━━ Extracted material ━━
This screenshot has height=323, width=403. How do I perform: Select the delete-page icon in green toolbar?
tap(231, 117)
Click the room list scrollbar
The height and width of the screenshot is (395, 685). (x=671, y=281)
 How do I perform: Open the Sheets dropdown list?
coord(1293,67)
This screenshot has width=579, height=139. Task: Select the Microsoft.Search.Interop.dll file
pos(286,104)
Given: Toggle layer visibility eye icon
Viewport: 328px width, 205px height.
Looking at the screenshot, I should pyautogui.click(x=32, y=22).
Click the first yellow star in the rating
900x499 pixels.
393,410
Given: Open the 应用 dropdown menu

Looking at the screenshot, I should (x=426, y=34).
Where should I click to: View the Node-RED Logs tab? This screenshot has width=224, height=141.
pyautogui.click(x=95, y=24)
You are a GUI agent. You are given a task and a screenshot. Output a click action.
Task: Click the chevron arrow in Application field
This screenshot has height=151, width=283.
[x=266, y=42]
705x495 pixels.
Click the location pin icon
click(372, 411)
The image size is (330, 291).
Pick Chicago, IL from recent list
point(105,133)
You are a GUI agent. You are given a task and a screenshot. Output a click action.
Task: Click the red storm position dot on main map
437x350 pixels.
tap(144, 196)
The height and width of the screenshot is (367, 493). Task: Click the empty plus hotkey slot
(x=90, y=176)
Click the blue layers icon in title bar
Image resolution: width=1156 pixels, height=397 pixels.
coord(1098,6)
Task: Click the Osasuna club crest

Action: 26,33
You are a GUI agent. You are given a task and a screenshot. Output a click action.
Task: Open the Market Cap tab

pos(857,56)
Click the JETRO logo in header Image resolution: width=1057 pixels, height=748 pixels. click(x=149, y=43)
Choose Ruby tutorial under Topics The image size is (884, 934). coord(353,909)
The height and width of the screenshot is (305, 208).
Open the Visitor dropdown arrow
━━━
**Required action**
The word "arrow" is the filter: copy every line of the listing above that contains it.

**Output for this task**
Task: Click the chevron arrow in Application field
Open the Visitor dropdown arrow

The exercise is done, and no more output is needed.